[Stored data]
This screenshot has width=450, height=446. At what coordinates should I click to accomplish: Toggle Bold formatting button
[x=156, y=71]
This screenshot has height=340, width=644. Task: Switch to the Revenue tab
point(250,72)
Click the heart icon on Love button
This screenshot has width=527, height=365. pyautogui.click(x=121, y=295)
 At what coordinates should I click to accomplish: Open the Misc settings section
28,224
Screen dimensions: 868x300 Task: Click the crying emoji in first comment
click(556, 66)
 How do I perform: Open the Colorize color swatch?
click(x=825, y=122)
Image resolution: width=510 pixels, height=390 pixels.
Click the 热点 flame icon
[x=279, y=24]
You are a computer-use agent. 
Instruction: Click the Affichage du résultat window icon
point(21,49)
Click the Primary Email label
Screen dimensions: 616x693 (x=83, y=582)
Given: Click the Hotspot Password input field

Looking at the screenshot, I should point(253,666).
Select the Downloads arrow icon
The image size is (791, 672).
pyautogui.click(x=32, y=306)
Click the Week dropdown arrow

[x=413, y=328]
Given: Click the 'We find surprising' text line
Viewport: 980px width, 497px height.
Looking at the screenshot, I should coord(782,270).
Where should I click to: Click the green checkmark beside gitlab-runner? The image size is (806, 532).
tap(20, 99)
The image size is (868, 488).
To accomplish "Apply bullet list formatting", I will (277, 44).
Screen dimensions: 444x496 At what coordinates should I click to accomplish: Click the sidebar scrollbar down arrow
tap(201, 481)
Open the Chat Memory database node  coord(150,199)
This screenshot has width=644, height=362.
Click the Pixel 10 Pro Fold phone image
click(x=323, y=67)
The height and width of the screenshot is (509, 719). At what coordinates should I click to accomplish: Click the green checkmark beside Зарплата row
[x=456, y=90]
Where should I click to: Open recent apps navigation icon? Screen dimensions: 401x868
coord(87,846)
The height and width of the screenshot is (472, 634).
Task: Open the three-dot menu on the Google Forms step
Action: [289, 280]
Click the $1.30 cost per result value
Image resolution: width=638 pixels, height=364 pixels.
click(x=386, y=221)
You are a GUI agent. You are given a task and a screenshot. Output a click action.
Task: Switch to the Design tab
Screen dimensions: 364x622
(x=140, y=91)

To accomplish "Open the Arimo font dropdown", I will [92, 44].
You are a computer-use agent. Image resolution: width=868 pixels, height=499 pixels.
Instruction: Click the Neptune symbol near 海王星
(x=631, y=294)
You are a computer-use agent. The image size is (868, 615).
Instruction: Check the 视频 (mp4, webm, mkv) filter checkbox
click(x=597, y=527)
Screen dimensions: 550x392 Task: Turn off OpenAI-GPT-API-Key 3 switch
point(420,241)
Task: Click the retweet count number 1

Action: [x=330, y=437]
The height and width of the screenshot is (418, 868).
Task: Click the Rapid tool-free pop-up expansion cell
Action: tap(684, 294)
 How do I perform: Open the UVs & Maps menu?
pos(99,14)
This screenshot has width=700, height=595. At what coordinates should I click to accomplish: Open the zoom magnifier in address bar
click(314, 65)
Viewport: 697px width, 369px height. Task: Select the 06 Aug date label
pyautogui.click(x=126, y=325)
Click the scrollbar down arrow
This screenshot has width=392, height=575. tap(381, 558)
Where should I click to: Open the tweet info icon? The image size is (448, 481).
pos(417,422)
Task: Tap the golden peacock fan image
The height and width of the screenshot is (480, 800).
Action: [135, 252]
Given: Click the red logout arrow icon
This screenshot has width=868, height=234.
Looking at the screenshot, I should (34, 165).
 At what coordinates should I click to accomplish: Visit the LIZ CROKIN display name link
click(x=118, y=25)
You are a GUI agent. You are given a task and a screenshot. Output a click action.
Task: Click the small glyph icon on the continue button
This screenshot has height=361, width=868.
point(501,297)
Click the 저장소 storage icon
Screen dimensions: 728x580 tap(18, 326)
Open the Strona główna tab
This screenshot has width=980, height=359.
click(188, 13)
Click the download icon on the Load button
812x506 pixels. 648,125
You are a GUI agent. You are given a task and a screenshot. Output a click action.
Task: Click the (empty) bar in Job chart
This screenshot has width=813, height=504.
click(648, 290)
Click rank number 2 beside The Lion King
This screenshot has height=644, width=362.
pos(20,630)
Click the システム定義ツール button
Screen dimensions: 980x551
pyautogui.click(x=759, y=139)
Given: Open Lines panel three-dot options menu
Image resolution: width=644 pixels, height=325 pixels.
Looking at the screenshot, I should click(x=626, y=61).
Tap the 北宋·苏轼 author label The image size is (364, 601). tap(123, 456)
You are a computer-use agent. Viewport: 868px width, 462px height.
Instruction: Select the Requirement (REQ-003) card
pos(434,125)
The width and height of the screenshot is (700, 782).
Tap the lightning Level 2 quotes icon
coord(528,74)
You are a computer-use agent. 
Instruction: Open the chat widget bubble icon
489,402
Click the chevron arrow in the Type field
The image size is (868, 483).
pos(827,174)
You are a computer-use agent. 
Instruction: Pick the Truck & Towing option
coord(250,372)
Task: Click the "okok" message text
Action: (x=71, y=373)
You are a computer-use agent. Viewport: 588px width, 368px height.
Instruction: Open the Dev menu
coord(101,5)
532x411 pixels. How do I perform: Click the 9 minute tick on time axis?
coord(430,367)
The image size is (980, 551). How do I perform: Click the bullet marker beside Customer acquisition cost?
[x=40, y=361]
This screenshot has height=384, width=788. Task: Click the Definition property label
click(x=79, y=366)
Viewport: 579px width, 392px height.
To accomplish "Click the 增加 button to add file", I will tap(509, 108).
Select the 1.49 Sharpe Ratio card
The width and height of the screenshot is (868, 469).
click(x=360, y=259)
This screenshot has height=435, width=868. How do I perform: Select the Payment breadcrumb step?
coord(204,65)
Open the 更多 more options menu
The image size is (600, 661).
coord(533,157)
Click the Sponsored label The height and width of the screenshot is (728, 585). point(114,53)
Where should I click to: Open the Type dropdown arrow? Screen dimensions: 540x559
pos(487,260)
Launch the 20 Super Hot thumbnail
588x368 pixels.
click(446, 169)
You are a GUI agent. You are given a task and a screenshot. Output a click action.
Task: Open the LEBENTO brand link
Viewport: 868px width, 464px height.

### EXERCISE
Write all the records out again. Nothing may differ from the original.

### REPLY
This screenshot has width=450, height=446. At what coordinates should I click to accomplish: Toggle Bold formatting button
[x=156, y=71]
This screenshot has height=340, width=644. Task: Switch to the Revenue tab
point(250,72)
Click the heart icon on Love button
This screenshot has width=527, height=365. pyautogui.click(x=121, y=295)
 At what coordinates should I click to accomplish: Open the Misc settings section
28,224
Screen dimensions: 868x300 Task: Click the crying emoji in first comment
click(556, 66)
 How do I perform: Open the Colorize color swatch?
click(x=825, y=122)
Image resolution: width=510 pixels, height=390 pixels.
Click the 热点 flame icon
[x=279, y=24]
You are a computer-use agent. 
Instruction: Click the Affichage du résultat window icon
point(21,49)
Click the Primary Email label
Screen dimensions: 616x693 (x=83, y=582)
Given: Click the Hotspot Password input field

Looking at the screenshot, I should point(253,666).
Select the Downloads arrow icon
The image size is (791, 672).
pyautogui.click(x=32, y=306)
Click the Week dropdown arrow

[x=413, y=328]
Given: Click the 'We find surprising' text line
Viewport: 980px width, 497px height.
Looking at the screenshot, I should coord(782,270).
Where should I click to: Click the green checkmark beside gitlab-runner? The image size is (806, 532).
tap(20, 99)
The image size is (868, 488).
To accomplish "Apply bullet list formatting", I will (277, 44).
Screen dimensions: 444x496 At what coordinates should I click to accomplish: Click the sidebar scrollbar down arrow
tap(201, 481)
Open the Chat Memory database node  coord(150,199)
This screenshot has width=644, height=362.
Click the Pixel 10 Pro Fold phone image
click(x=323, y=67)
The height and width of the screenshot is (509, 719). At what coordinates should I click to accomplish: Click the green checkmark beside Зарплата row
[x=456, y=90]
Where should I click to: Open recent apps navigation icon? Screen dimensions: 401x868
coord(87,846)
The height and width of the screenshot is (472, 634).
Task: Open the three-dot menu on the Google Forms step
Action: [289, 280]
Click the $1.30 cost per result value
Image resolution: width=638 pixels, height=364 pixels.
click(x=386, y=221)
You are a GUI agent. You are given a task and a screenshot. Output a click action.
Task: Switch to the Design tab
Screen dimensions: 364x622
(x=140, y=91)

To accomplish "Open the Arimo font dropdown", I will [92, 44].
You are a computer-use agent. Image resolution: width=868 pixels, height=499 pixels.
Instruction: Click the Neptune symbol near 海王星
(x=631, y=294)
You are a computer-use agent. The image size is (868, 615).
Instruction: Check the 视频 (mp4, webm, mkv) filter checkbox
click(x=597, y=527)
Screen dimensions: 550x392 Task: Turn off OpenAI-GPT-API-Key 3 switch
point(420,241)
Task: Click the retweet count number 1

Action: [x=330, y=437]
The height and width of the screenshot is (418, 868).
Task: Click the Rapid tool-free pop-up expansion cell
Action: tap(684, 294)
 How do I perform: Open the UVs & Maps menu?
pos(99,14)
This screenshot has width=700, height=595. At what coordinates should I click to accomplish: Open the zoom magnifier in address bar
click(314, 65)
Viewport: 697px width, 369px height. Task: Select the 06 Aug date label
pyautogui.click(x=126, y=325)
Click the scrollbar down arrow
This screenshot has width=392, height=575. tap(381, 558)
Where should I click to: Open the tweet info icon? The image size is (448, 481).
pos(417,422)
Task: Tap the golden peacock fan image
The height and width of the screenshot is (480, 800).
Action: [135, 252]
Given: Click the red logout arrow icon
This screenshot has width=868, height=234.
Looking at the screenshot, I should (34, 165).
 At what coordinates should I click to accomplish: Visit the LIZ CROKIN display name link
click(x=118, y=25)
You are a GUI agent. You are given a task and a screenshot. Output a click action.
Task: Click the small glyph icon on the continue button
This screenshot has height=361, width=868.
point(501,297)
Click the 저장소 storage icon
Screen dimensions: 728x580 tap(18, 326)
Open the Strona główna tab
This screenshot has width=980, height=359.
click(188, 13)
Click the download icon on the Load button
812x506 pixels. 648,125
You are a GUI agent. You are given a task and a screenshot. Output a click action.
Task: Click the (empty) bar in Job chart
This screenshot has width=813, height=504.
click(648, 290)
Click rank number 2 beside The Lion King
This screenshot has height=644, width=362.
pos(20,630)
Click the システム定義ツール button
Screen dimensions: 980x551
pyautogui.click(x=759, y=139)
Given: Open Lines panel three-dot options menu
Image resolution: width=644 pixels, height=325 pixels.
Looking at the screenshot, I should click(x=626, y=61).
Tap the 北宋·苏轼 author label The image size is (364, 601). tap(123, 456)
You are a computer-use agent. Viewport: 868px width, 462px height.
Instruction: Select the Requirement (REQ-003) card
pos(434,125)
The width and height of the screenshot is (700, 782).
Tap the lightning Level 2 quotes icon
coord(528,74)
You are a computer-use agent. 
Instruction: Open the chat widget bubble icon
489,402
Click the chevron arrow in the Type field
The image size is (868, 483).
pos(827,174)
You are a computer-use agent. 
Instruction: Pick the Truck & Towing option
coord(250,372)
Task: Click the "okok" message text
Action: (x=71, y=373)
You are a computer-use agent. Viewport: 588px width, 368px height.
Instruction: Open the Dev menu
coord(101,5)
532x411 pixels. How do I perform: Click the 9 minute tick on time axis?
coord(430,367)
The image size is (980, 551). How do I perform: Click the bullet marker beside Customer acquisition cost?
[x=40, y=361]
This screenshot has height=384, width=788. Task: Click the Definition property label
click(x=79, y=366)
Viewport: 579px width, 392px height.
To accomplish "Click the 增加 button to add file", I will tap(509, 108).
Select the 1.49 Sharpe Ratio card
The width and height of the screenshot is (868, 469).
click(x=360, y=259)
This screenshot has height=435, width=868. How do I perform: Select the Payment breadcrumb step?
coord(204,65)
Open the 更多 more options menu
The image size is (600, 661).
coord(533,157)
Click the Sponsored label The height and width of the screenshot is (728, 585). point(114,53)
Where should I click to: Open the Type dropdown arrow? Screen dimensions: 540x559
pos(487,260)
Launch the 20 Super Hot thumbnail
588x368 pixels.
click(446, 169)
You are a GUI agent. You are given a task and a screenshot. Output a click action.
Task: Open the LEBENTO brand link
Viewport: 868px width, 464px height.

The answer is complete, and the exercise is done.